- Logo of the Meta Horizon platform (2024-present)
- Developer: Meta Platforms, Inc.
- Written in: Java, Kotlin (UI), C (core), C++, Rust and others
- OS family: Unix-like (modified Linux kernel), (Android 14)
- Working state: Current
- Source model: Open source, freeware (most devices include proprietary components)
- Latest release: v2.7 / Aug 26th, 2026
- Latest preview: v2.7 / Aug 26th, 2026
- Marketing target: Extended reality headsets, Meta Quest headsets
- Update method: Over-the-air/Sideloading
- Package manager: APK-based
- Kernel type: Monolithic (Linux kernel)
- License: Proprietary software with open-source components; Apache License 2.0 for Android userspace software; GNU GPL v2 for the Linux kernel modifications;

Support status
- Supported

= Meta Horizon OS =

Operating system for the Meta Quest product line

Meta Horizon OS, previously known informally as Meta Quest Platform or Meta Quest OS, is an Android-based extended reality operating system for the Meta Quest line of devices released by Meta Platforms. Initially developed for the embedded operating system on the Oculus Rift and Oculus Rift S, the platform has been based on the Android operating system since the release of the Oculus Go in 2018. It first supported augmented reality via grayscale camera passthrough upon the release of the Oculus Quest in 2019, and has supported color passthrough since the release of the Meta Quest Pro in 2022.

On April 22, 2024, the company announced that the platform would be rebranded as Meta Horizon OS.

== History ==
The platform was first developed by Oculus VR for the embedded operating system on the Oculus Rift DK1 (Development Kit 1), which was released to developers in 2013.

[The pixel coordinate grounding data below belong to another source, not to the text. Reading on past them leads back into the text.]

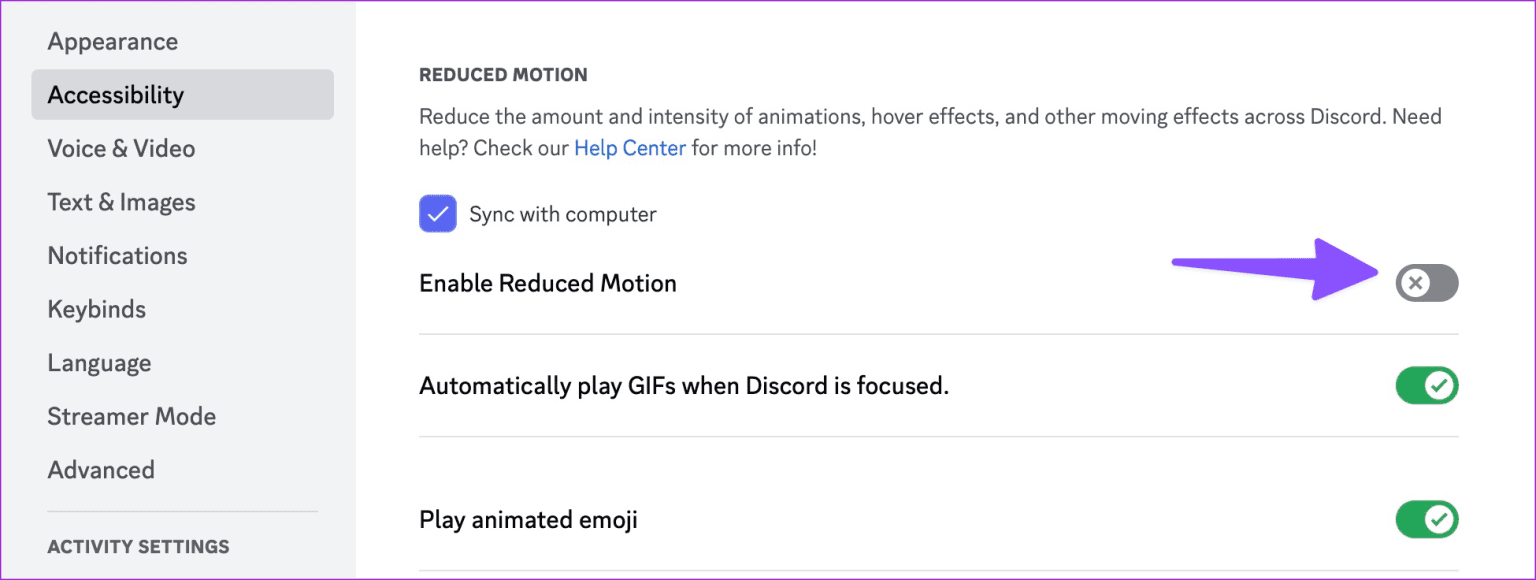The image size is (1536, 580).
Task: Turn off Play animated emoji
Action: click(x=1427, y=519)
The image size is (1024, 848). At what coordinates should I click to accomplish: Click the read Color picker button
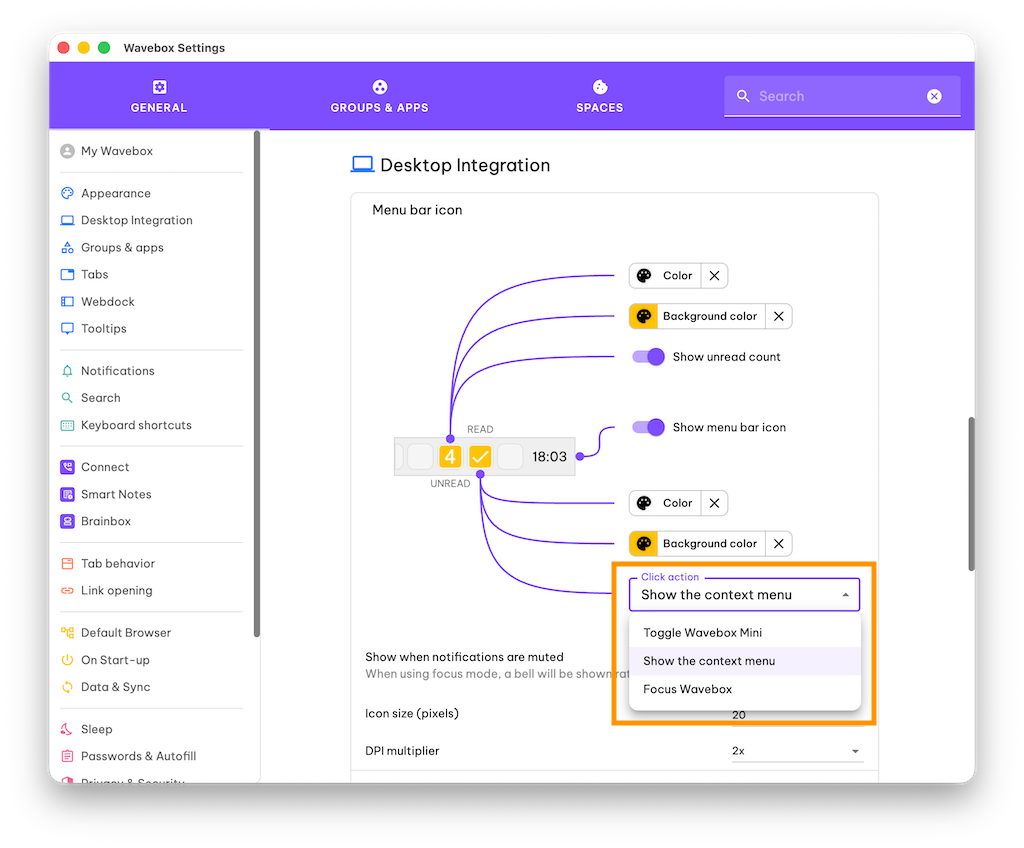(665, 276)
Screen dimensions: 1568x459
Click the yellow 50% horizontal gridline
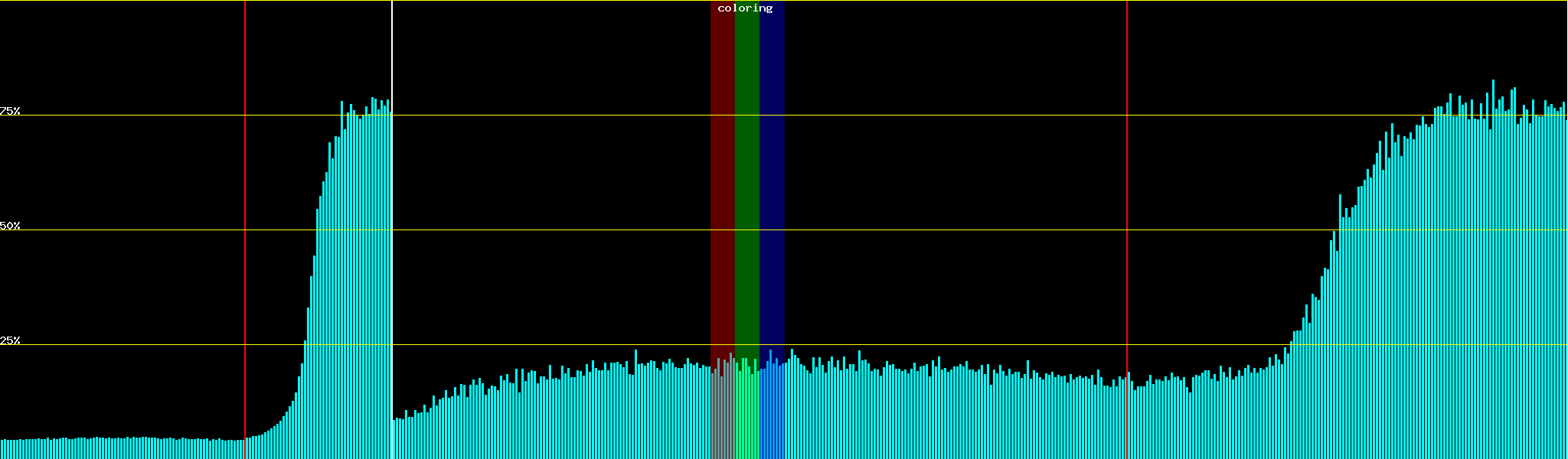[x=536, y=230]
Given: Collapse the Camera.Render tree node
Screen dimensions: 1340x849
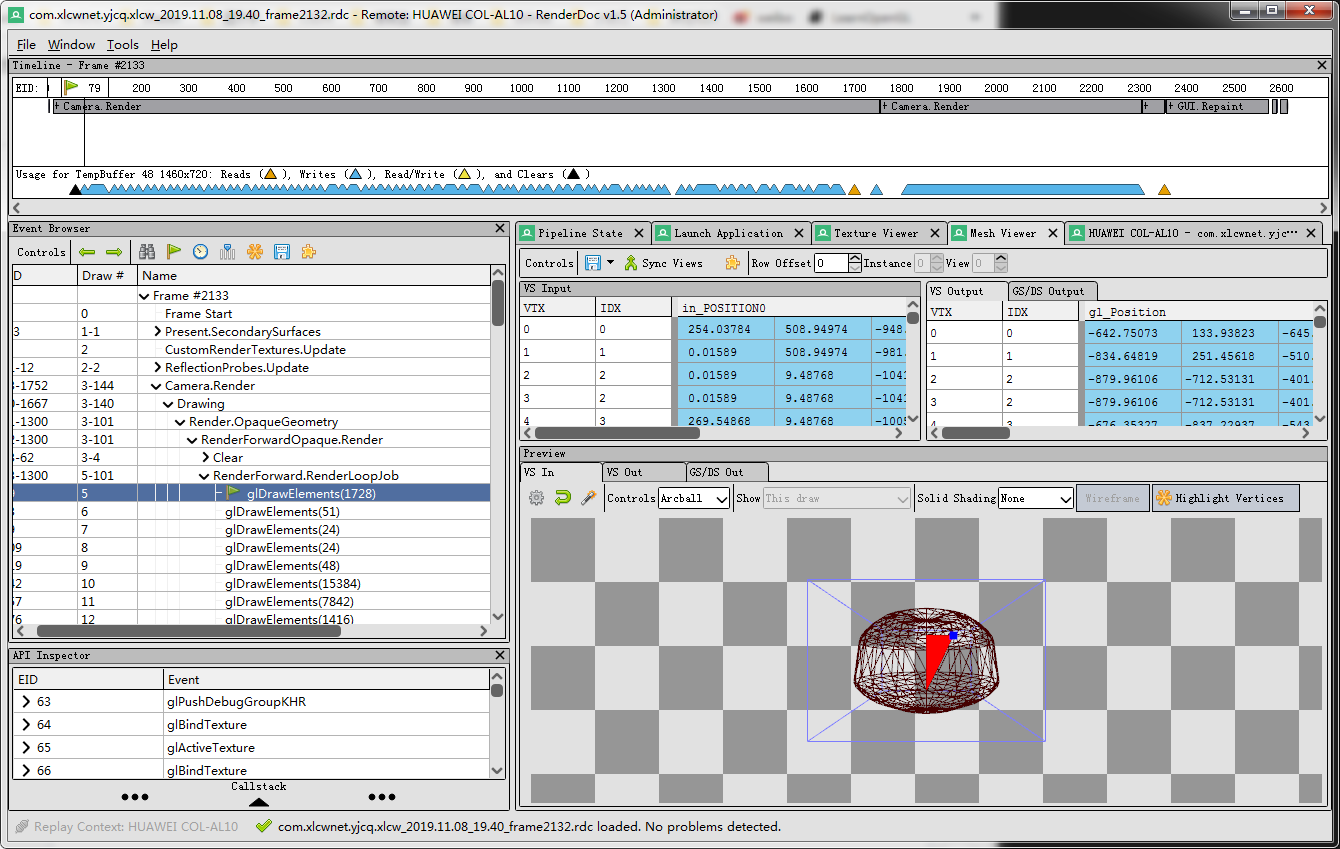Looking at the screenshot, I should [x=158, y=385].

Development of the software platform increased following the March 2014 acquisition of Oculus VR (now the Reality Labs division of Meta). Under Facebook, Oculus VR collaborated with Samsung to develop the Android-based Samsung Gear VR headset, with the Oculus VR division porting Oculus Home, Oculus Store, Oculus Cinema (later Video) apps and other necessary application software, and developing the Oculus Mobile SDK, tracking sensor firmware, optimized Android and the required GPU drivers for virtual reality.

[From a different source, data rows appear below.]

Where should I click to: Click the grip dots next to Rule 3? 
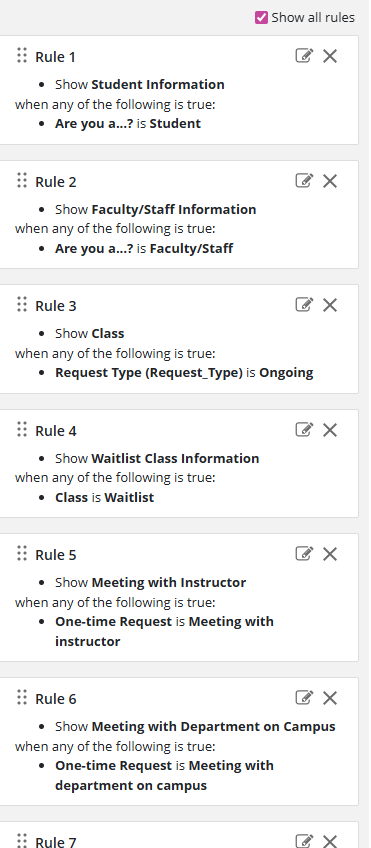22,304
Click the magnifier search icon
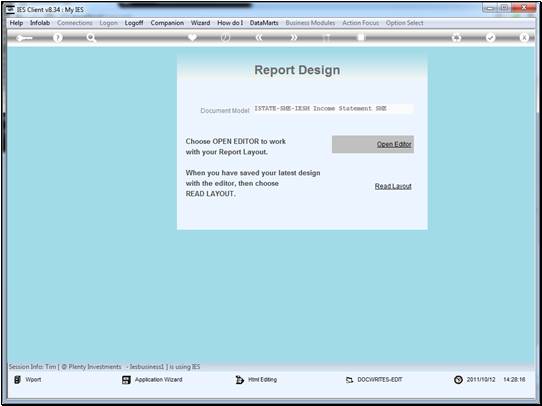This screenshot has width=542, height=406. 91,38
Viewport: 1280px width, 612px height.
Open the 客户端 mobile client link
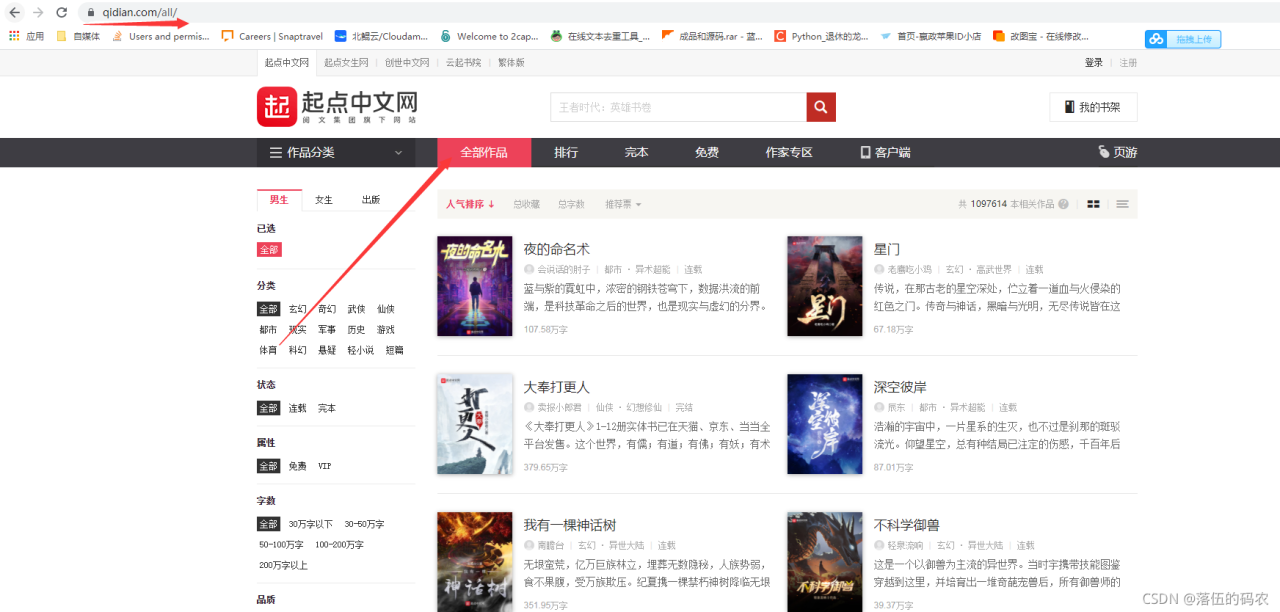(885, 153)
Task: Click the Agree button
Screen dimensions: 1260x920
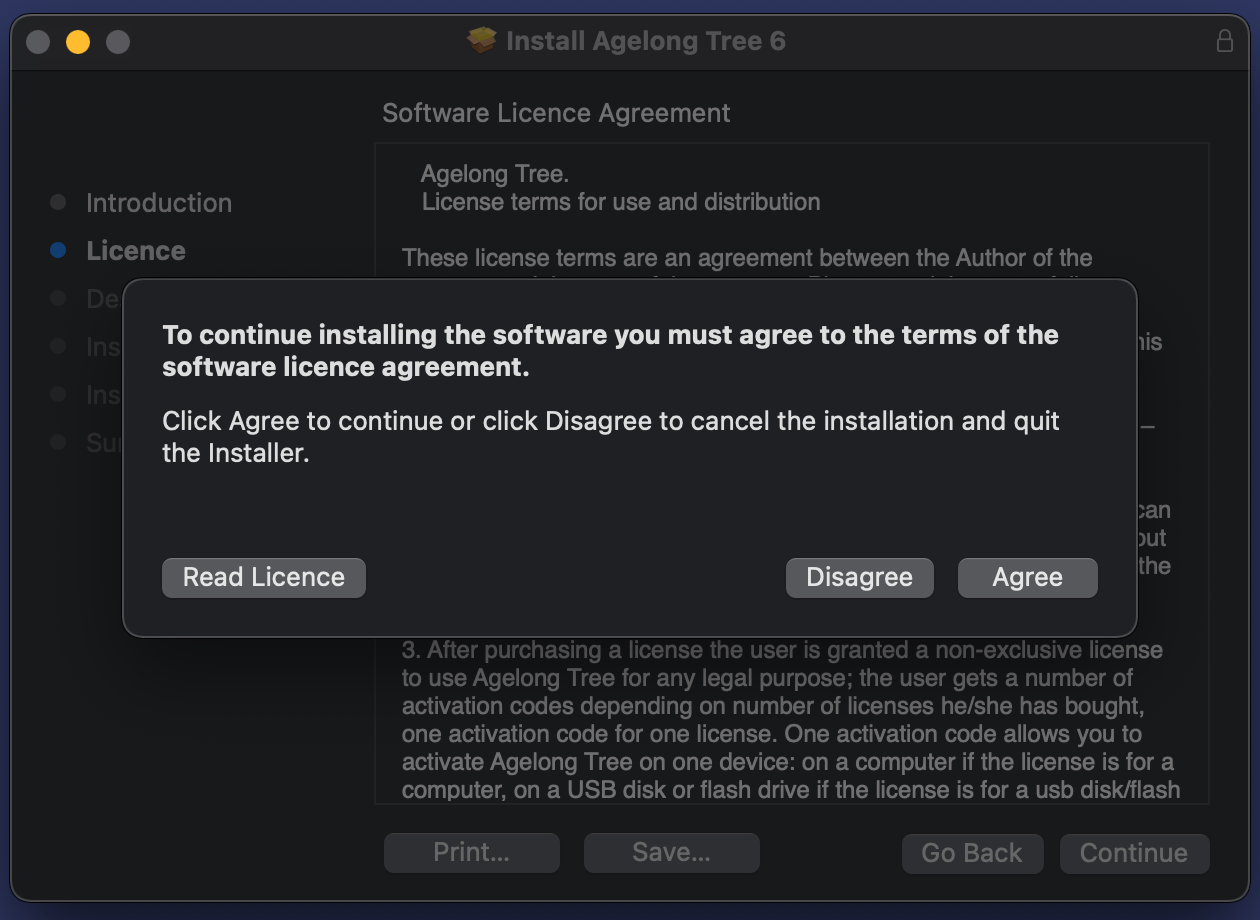Action: coord(1027,578)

On April 22, 2024, Meta announced that the platform would be rebranded as Meta Horizon OS, and that the company was working on a spatial app framework to help developers port non-VR mobile apps to Horizon OS. Meta also announced plans to license the operating system to third-parties to produce their own headsets, with initial partners including Asus (which was developing a headset oriented towards the gaming market), Lenovo (which was working on "mixed reality devices for productivity, learning, and entertainment"), and Microsoft (which was to partner on a special Xbox-branded Quest). However in December 2025, it was announced by Meta that this program had been "paused" in order to focus on first-party hardware.

=== Community use ===
In addition, the entire source for the Rift DK1 was released to the public in September 2014, including the firmware, schematics, and mechanicals for the device. The firmware is released under a simplified BSD license, while the schematics and mechanicals are released under a Creative Commons Attribution 4.0 International License.

In October 2021, Facebook released an update to the Oculus Go which can be sideloaded to unlock "full root access" to the device hardware. This update, which is irreversible and blocks further OTA updates, is supposed to keep devices operational for users even after official Facebook cloud infrastructure for the device goes offline.

== Development ==
Since v7, Meta Horizon OS runs on the most recent versions of the Android Open Source Project, a mobile-oriented operating system based on a modified version of the Linux kernel and other open-source software. The AOSP core is free and open-source software (FOSS) primarily licensed under the Apache License. Horizon OS also includes proprietary software developed by Meta, including SDKs supporting the 3D user interface.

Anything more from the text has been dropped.